Last seen 5 months ago

United States

Hi there,
Thanks for this package. I have been using it to cluster my breakpoints as I took down notes herehttp://crazyhottommy.blogspot.com/2016/03/breakpoints-clustering-for-structural.html
In the post, I used your method to cluster breakpoints which have both ends overlapping.

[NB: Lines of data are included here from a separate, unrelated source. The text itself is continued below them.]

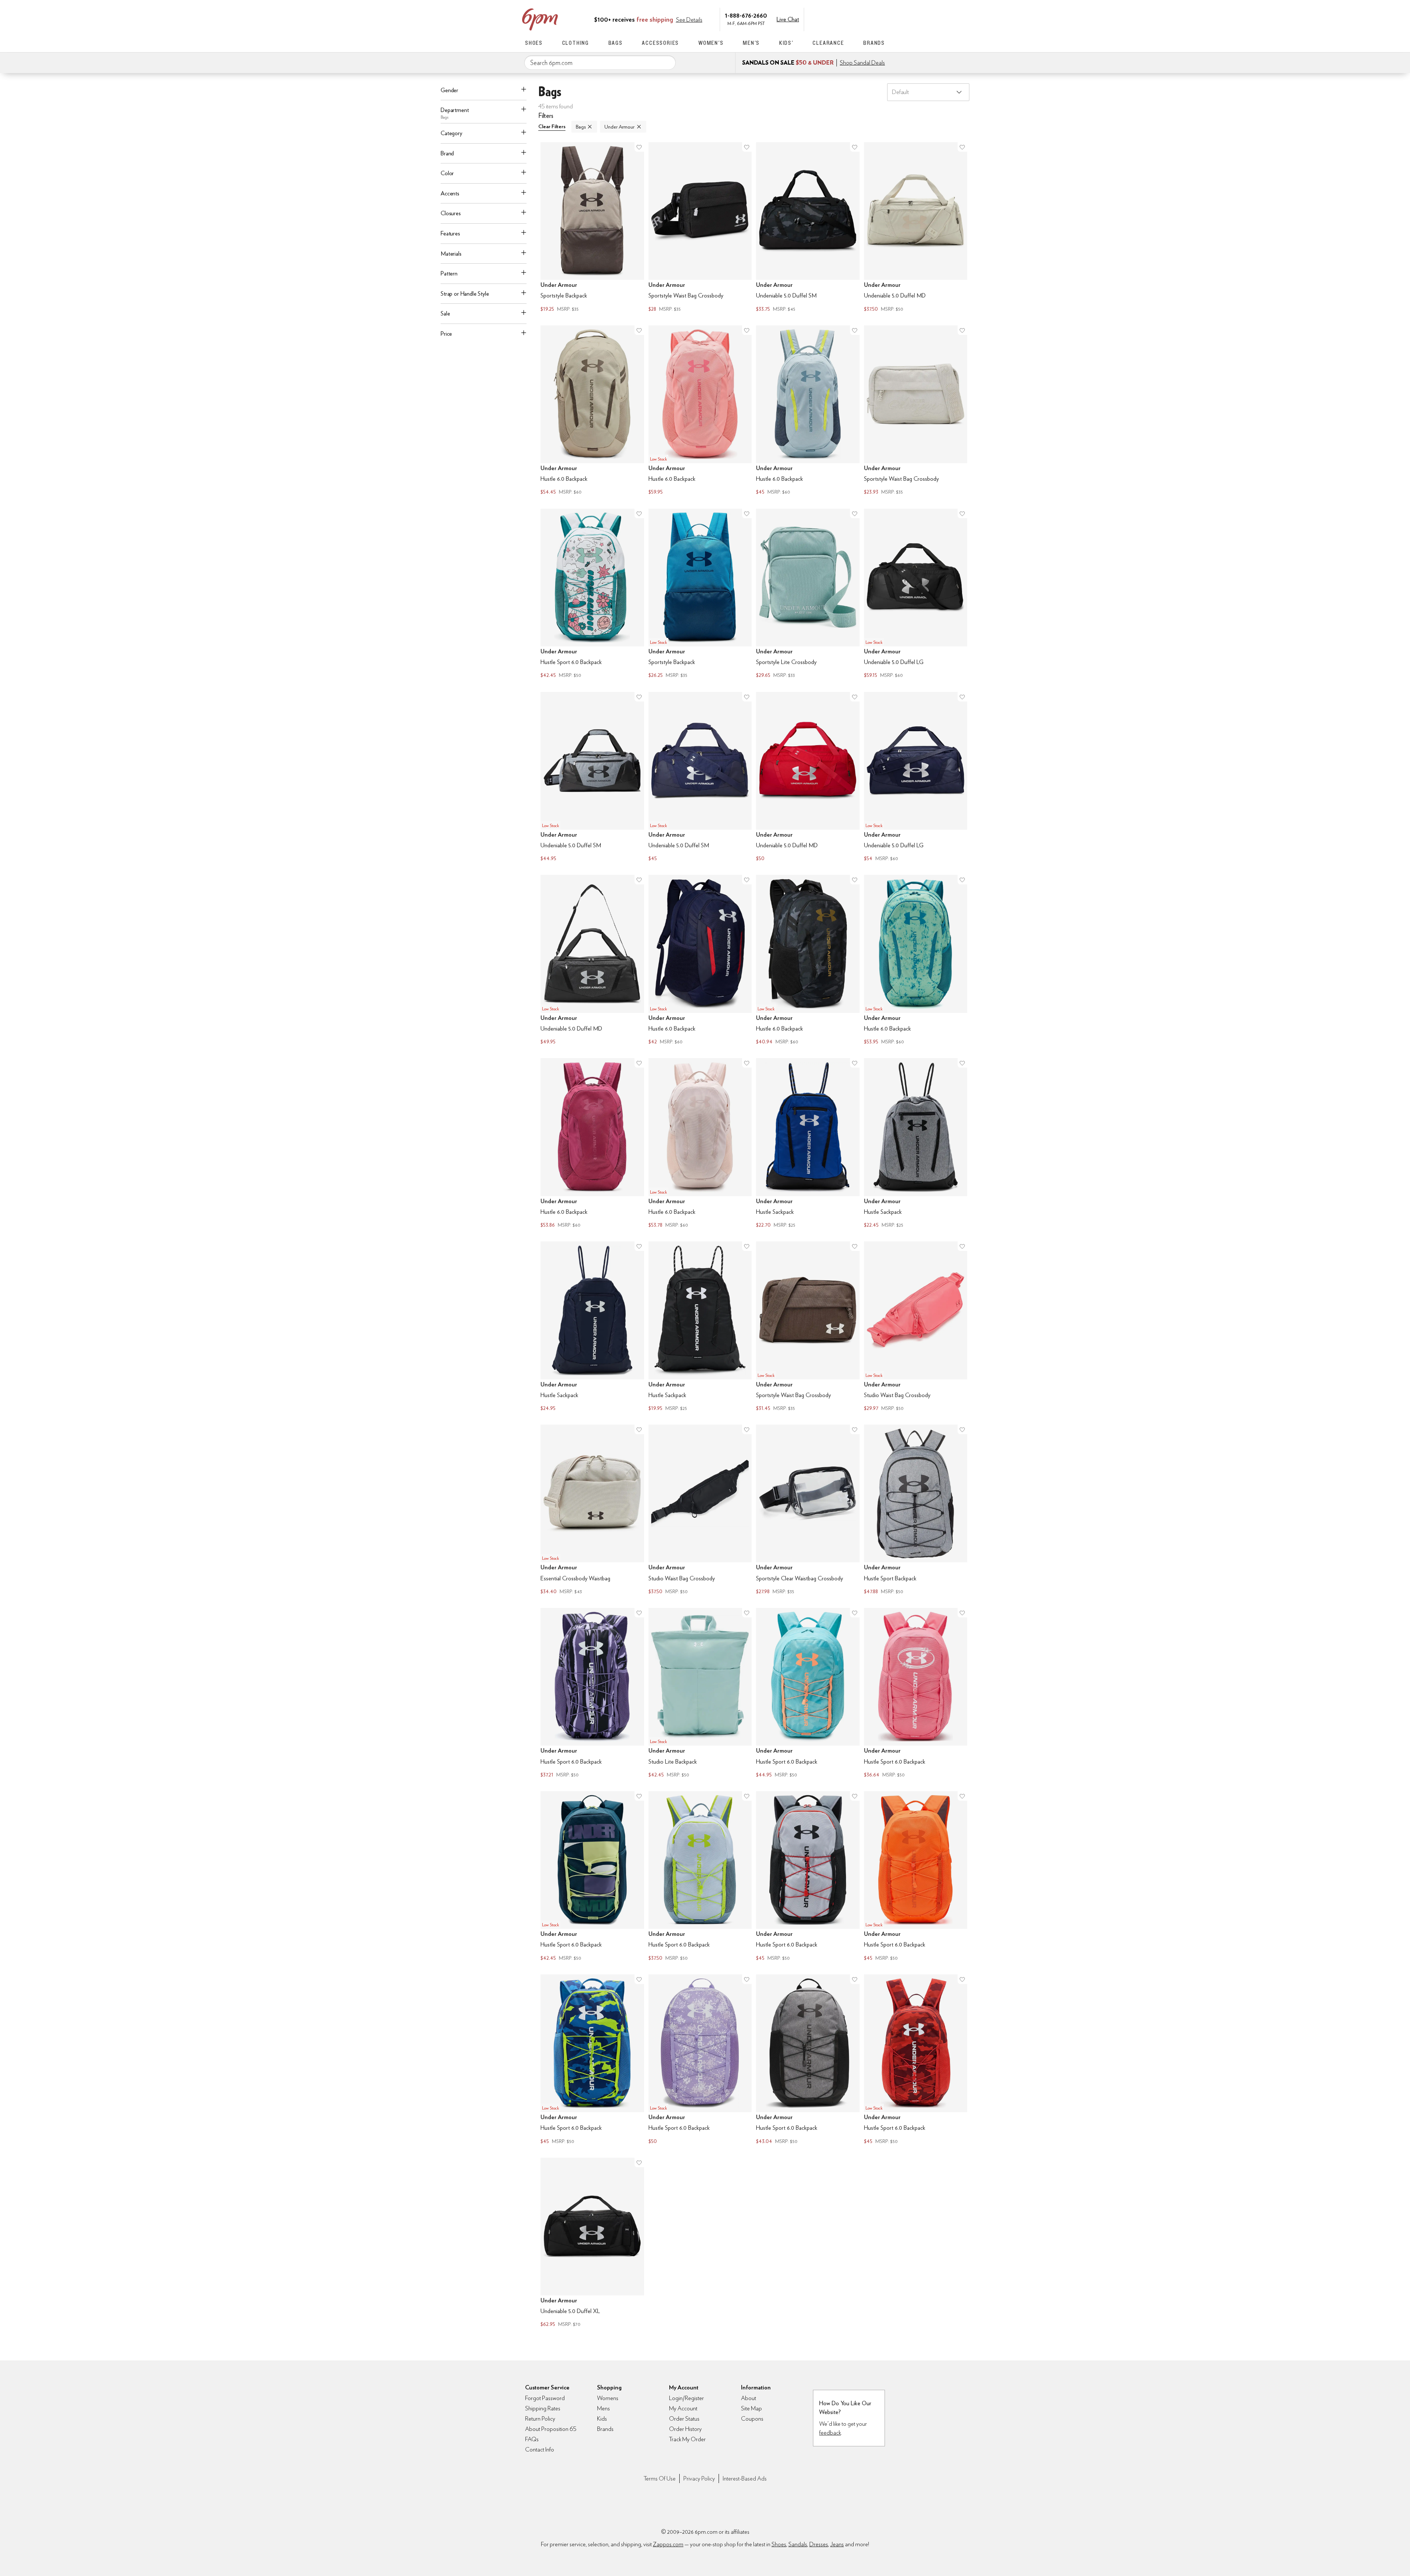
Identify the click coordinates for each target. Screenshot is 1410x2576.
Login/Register (686, 2398)
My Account (834, 19)
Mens (603, 2408)
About (748, 2398)
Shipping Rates (542, 2408)
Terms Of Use (660, 2478)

Now I have another question:

----|------|-------|------|---------------------------------------------------- 
       A                B
---------------------|--------|----------|-------|----------------------------- 
                         C                    D
--------------------------------------------|---------|------------|------|----  
                                                 E                     F

I have a GenomicInteraction object, among pairs, breakpointB overlaps with C, D overlaps with E. I want to group these 3 gi object together and assign the same ID to them, so I know these three are in a complex rearrangment event.

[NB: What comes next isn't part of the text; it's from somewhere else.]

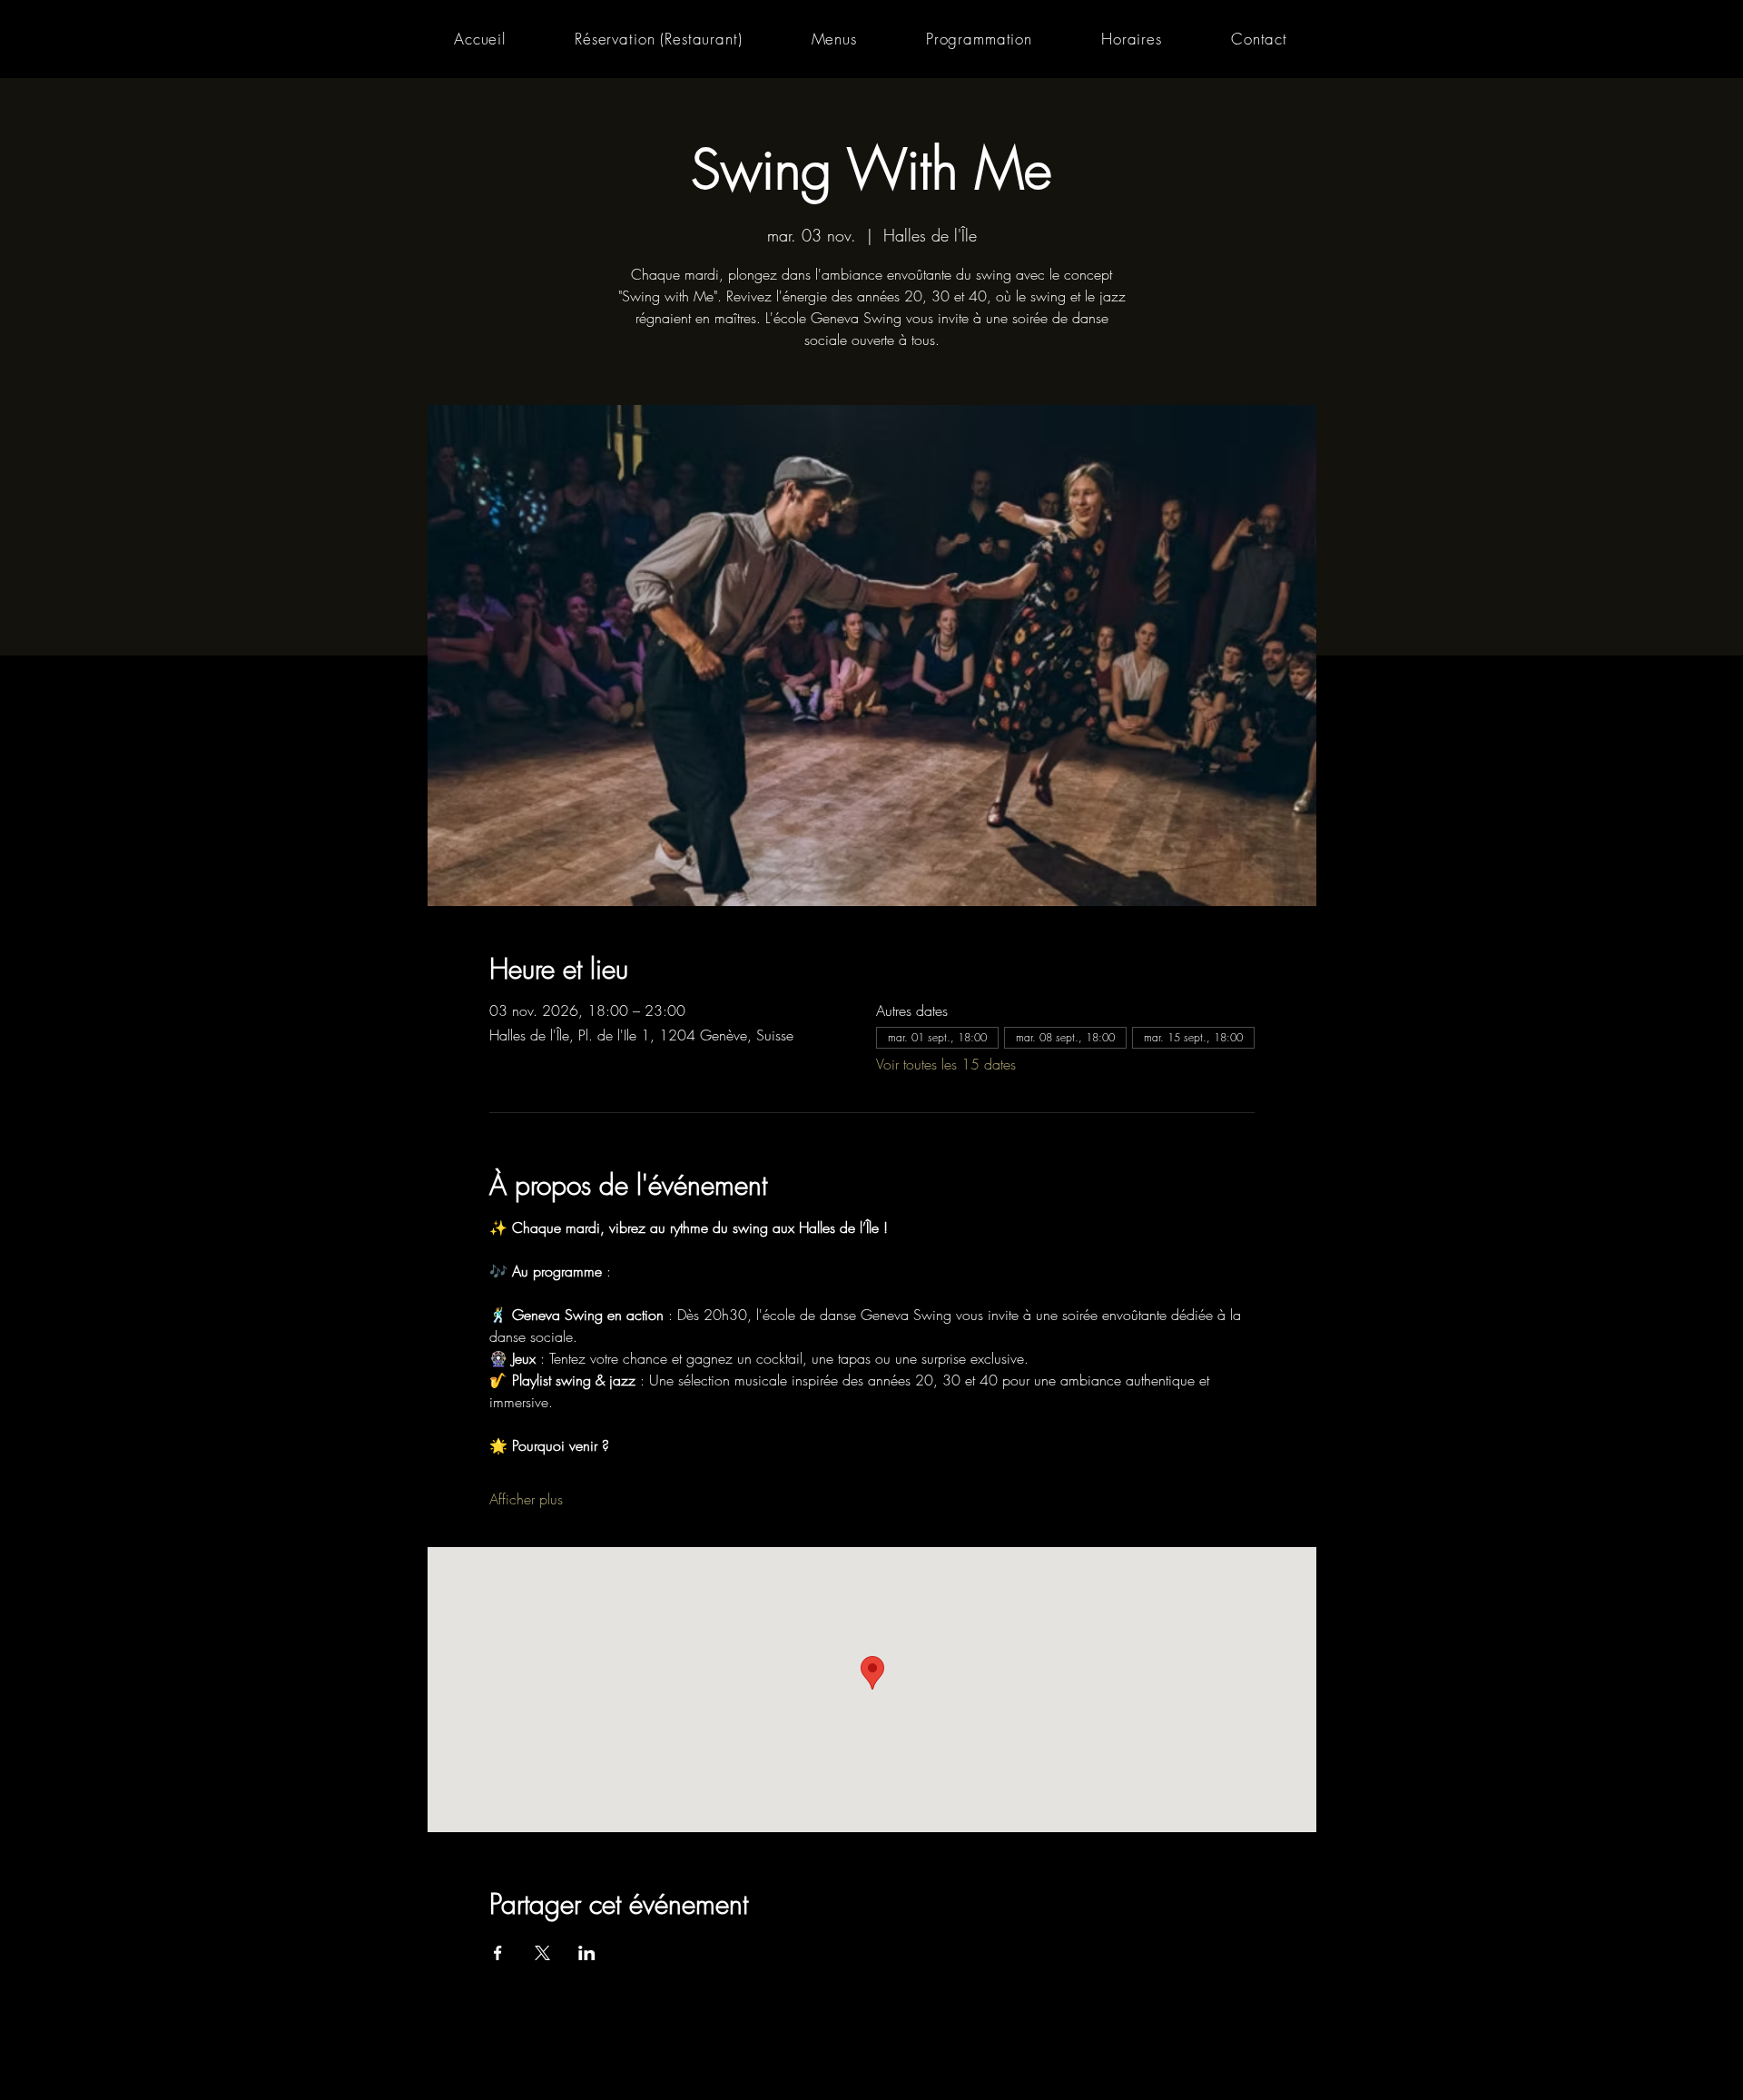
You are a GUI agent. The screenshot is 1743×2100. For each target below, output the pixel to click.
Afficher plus (526, 1499)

In a toy example, the first three pairs should be grouped as one

library(InteractionSet)
all.regions <- GRanges(rep("chrA",8), IRanges(c(1,4,5,9,10,15,20,22), c(3,6,7,11,13,19,25,27)))
index.1 <- c(1,3,5,7)
index.2 <- c(2,4,6,8) 

gi <- GInteractions(index.1, index.2, all.regions, mode ="strict")

gi

Thanks,
Ming

InteractionSet structural variants • 1.0k views

ADD COMMENT • link updated 7.7 years ago by Aaron Lun ★ 28k • written 7.7 years ago by tangming2005 ▴ 190

score 2 · Accepted Answer · 2016-07-29

Continuing from your example above:

olap1 <- findOverlaps(anchors(gi, "first"), gi) # overlaps with first region
olap2 <- findOverlaps(anchors(gi, "second"), gi) # overlaps with second region
olap <- unique(Hits(c(queryHits(olap1), queryHits(olap2)),
    c(subjectHits(olap1), subjectHits(olap2)),
    length(gi), length(gi), sort.by.query=TRUE)) # combined overlaps

The olap object is contains all pairs of entries in gi that contain one or more overlapping anchor regions. This can then be used to construct a graph as described in C: manipulate bedpe format files, with clustering performed by identifying all connected nodes in the graph.

Note that greater efficiency can be obtained by doing the overlaps to regions(gi) and then expanding the overlaps based on the anchor IDs (i.e., using anchors with id=TRUE). This avoids expanding the GRanges when calling anchors in the findOverlaps calls above, which saves memory and time (as duplicated ranges don't have to be overlapped). However, it requires some care so I would only bother doing it for large objects where speed really mattered.